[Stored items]
= = =
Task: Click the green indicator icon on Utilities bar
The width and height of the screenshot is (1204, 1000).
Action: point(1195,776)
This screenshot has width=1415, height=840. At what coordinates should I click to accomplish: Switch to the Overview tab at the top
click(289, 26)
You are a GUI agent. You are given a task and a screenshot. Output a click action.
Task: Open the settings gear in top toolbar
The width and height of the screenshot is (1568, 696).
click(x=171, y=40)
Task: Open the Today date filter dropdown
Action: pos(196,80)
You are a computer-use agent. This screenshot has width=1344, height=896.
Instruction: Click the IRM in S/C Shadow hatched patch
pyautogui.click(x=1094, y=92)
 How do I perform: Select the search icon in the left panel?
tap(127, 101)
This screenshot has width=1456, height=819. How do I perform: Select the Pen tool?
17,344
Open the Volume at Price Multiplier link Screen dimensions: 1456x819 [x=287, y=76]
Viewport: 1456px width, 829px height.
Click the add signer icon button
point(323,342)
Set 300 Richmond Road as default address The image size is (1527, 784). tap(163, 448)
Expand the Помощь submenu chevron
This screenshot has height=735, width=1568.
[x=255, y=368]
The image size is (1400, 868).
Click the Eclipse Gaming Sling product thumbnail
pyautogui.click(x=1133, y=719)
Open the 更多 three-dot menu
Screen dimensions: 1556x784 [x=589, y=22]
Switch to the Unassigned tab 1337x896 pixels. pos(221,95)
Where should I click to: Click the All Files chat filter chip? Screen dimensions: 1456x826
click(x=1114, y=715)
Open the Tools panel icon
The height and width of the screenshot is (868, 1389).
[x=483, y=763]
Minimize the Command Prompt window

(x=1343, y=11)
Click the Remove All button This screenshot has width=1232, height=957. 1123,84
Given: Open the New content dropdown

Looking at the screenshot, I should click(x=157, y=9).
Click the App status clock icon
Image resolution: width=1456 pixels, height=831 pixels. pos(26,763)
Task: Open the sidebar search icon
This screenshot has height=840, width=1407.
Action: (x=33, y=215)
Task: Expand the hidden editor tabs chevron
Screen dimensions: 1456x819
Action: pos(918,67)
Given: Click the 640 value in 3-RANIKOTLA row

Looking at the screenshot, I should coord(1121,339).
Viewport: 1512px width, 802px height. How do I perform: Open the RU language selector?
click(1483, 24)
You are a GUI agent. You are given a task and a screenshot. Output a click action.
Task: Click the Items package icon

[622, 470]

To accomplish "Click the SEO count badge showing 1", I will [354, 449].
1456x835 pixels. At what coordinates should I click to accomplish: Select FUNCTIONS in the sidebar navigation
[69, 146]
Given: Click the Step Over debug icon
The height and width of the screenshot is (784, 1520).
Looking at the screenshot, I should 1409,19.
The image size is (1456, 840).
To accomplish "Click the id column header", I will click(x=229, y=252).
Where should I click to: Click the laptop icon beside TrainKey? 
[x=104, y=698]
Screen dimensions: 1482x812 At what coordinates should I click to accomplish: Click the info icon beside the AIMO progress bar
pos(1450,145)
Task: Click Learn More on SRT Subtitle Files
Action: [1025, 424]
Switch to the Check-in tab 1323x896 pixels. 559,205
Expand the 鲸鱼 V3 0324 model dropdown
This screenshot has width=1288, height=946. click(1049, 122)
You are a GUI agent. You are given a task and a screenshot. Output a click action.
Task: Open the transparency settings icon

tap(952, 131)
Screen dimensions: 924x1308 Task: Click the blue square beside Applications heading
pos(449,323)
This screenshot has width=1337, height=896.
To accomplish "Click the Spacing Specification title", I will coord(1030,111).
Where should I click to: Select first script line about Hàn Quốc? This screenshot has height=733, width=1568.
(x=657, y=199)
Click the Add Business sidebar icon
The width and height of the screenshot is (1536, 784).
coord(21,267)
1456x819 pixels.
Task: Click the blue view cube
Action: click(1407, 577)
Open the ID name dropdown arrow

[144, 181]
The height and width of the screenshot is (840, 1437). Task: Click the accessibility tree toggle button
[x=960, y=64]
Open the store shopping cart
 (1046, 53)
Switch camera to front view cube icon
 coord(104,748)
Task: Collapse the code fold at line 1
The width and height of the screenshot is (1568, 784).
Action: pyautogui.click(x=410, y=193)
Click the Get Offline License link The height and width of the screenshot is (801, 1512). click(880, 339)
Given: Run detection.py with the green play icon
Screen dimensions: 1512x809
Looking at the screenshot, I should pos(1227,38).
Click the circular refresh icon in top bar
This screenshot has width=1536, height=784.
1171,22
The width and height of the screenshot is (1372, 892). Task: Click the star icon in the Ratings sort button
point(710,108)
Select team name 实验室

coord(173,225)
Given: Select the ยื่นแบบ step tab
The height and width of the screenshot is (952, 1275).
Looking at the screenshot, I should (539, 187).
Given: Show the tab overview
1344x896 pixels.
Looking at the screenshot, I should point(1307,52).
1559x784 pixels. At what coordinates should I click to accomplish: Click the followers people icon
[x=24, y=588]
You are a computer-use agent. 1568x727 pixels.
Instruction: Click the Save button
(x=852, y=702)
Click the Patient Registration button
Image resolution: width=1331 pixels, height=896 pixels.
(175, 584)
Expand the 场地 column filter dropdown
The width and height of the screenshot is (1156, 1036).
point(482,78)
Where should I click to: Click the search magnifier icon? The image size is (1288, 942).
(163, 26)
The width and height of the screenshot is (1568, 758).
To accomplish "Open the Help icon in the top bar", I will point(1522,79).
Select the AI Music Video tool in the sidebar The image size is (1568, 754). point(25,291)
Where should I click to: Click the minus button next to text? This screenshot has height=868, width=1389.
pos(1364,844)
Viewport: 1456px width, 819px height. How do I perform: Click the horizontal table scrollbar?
= = =
YOUR TASK — In full and without changes, copy the entries above.

REPLY —
Task: Click the green indicator icon on Utilities bar
The width and height of the screenshot is (1204, 1000).
Action: point(1195,776)
This screenshot has width=1415, height=840. At what coordinates should I click to accomplish: Switch to the Overview tab at the top
click(289, 26)
You are a GUI agent. You are given a task and a screenshot. Output a click action.
Task: Open the settings gear in top toolbar
The width and height of the screenshot is (1568, 696).
click(x=171, y=40)
Task: Open the Today date filter dropdown
Action: pos(196,80)
You are a computer-use agent. This screenshot has width=1344, height=896.
Instruction: Click the IRM in S/C Shadow hatched patch
pyautogui.click(x=1094, y=92)
 How do I perform: Select the search icon in the left panel?
tap(127, 101)
This screenshot has width=1456, height=819. How do I perform: Select the Pen tool?
17,344
Open the Volume at Price Multiplier link Screen dimensions: 1456x819 [x=287, y=76]
Viewport: 1456px width, 829px height.
Click the add signer icon button
point(323,342)
Set 300 Richmond Road as default address The image size is (1527, 784). tap(163, 448)
Expand the Помощь submenu chevron
This screenshot has height=735, width=1568.
[x=255, y=368]
The image size is (1400, 868).
Click the Eclipse Gaming Sling product thumbnail
pyautogui.click(x=1133, y=719)
Open the 更多 three-dot menu
Screen dimensions: 1556x784 [x=589, y=22]
Switch to the Unassigned tab 1337x896 pixels. pos(221,95)
Where should I click to: Click the All Files chat filter chip? Screen dimensions: 1456x826
click(x=1114, y=715)
Open the Tools panel icon
The height and width of the screenshot is (868, 1389).
[x=483, y=763]
Minimize the Command Prompt window

(x=1343, y=11)
Click the Remove All button This screenshot has width=1232, height=957. 1123,84
Given: Open the New content dropdown

Looking at the screenshot, I should click(x=157, y=9).
Click the App status clock icon
Image resolution: width=1456 pixels, height=831 pixels. pos(26,763)
Task: Open the sidebar search icon
This screenshot has height=840, width=1407.
Action: (x=33, y=215)
Task: Expand the hidden editor tabs chevron
Screen dimensions: 1456x819
Action: pos(918,67)
Given: Click the 640 value in 3-RANIKOTLA row

Looking at the screenshot, I should coord(1121,339).
Viewport: 1512px width, 802px height. How do I perform: Open the RU language selector?
click(1483, 24)
You are a GUI agent. You are given a task and a screenshot. Output a click action.
Task: Click the Items package icon

[622, 470]

To accomplish "Click the SEO count badge showing 1", I will [354, 449].
1456x835 pixels. At what coordinates should I click to accomplish: Select FUNCTIONS in the sidebar navigation
[69, 146]
Given: Click the Step Over debug icon
The height and width of the screenshot is (784, 1520).
Looking at the screenshot, I should 1409,19.
The image size is (1456, 840).
To accomplish "Click the id column header", I will click(x=229, y=252).
Where should I click to: Click the laptop icon beside TrainKey? 
[x=104, y=698]
Screen dimensions: 1482x812 At what coordinates should I click to accomplish: Click the info icon beside the AIMO progress bar
pos(1450,145)
Task: Click Learn More on SRT Subtitle Files
Action: [1025, 424]
Switch to the Check-in tab 1323x896 pixels. 559,205
Expand the 鲸鱼 V3 0324 model dropdown
This screenshot has width=1288, height=946. click(1049, 122)
You are a GUI agent. You are given a task and a screenshot. Output a click action.
Task: Open the transparency settings icon

tap(952, 131)
Screen dimensions: 924x1308 Task: Click the blue square beside Applications heading
pos(449,323)
This screenshot has width=1337, height=896.
To accomplish "Click the Spacing Specification title", I will coord(1030,111).
Where should I click to: Select first script line about Hàn Quốc? This screenshot has height=733, width=1568.
(x=657, y=199)
Click the Add Business sidebar icon
The width and height of the screenshot is (1536, 784).
coord(21,267)
1456x819 pixels.
Task: Click the blue view cube
Action: click(1407, 577)
Open the ID name dropdown arrow

[144, 181]
The height and width of the screenshot is (840, 1437). Task: Click the accessibility tree toggle button
[x=960, y=64]
Open the store shopping cart
 (1046, 53)
Switch camera to front view cube icon
 coord(104,748)
Task: Collapse the code fold at line 1
The width and height of the screenshot is (1568, 784).
Action: pyautogui.click(x=410, y=193)
Click the Get Offline License link The height and width of the screenshot is (801, 1512). click(880, 339)
Given: Run detection.py with the green play icon
Screen dimensions: 1512x809
Looking at the screenshot, I should pos(1227,38).
Click the circular refresh icon in top bar
This screenshot has width=1536, height=784.
1171,22
The width and height of the screenshot is (1372, 892). Task: Click the star icon in the Ratings sort button
point(710,108)
Select team name 实验室

coord(173,225)
Given: Select the ยื่นแบบ step tab
The height and width of the screenshot is (952, 1275).
Looking at the screenshot, I should (539, 187).
Given: Show the tab overview
1344x896 pixels.
Looking at the screenshot, I should point(1307,52).
1559x784 pixels. At what coordinates should I click to accomplish: Click the followers people icon
[x=24, y=588]
You are a computer-use agent. 1568x727 pixels.
Instruction: Click the Save button
(x=852, y=702)
Click the Patient Registration button
Image resolution: width=1331 pixels, height=896 pixels.
(175, 584)
Expand the 场地 column filter dropdown
The width and height of the screenshot is (1156, 1036).
point(482,78)
Where should I click to: Click the search magnifier icon? The image size is (1288, 942).
(163, 26)
The width and height of the screenshot is (1568, 758).
To accomplish "Open the Help icon in the top bar", I will point(1522,79).
Select the AI Music Video tool in the sidebar The image size is (1568, 754). point(25,291)
Where should I click to: Click the minus button next to text? This screenshot has height=868, width=1389.
pos(1364,844)
Viewport: 1456px width, 819px height. How do I perform: Click the horizontal table scrollbar?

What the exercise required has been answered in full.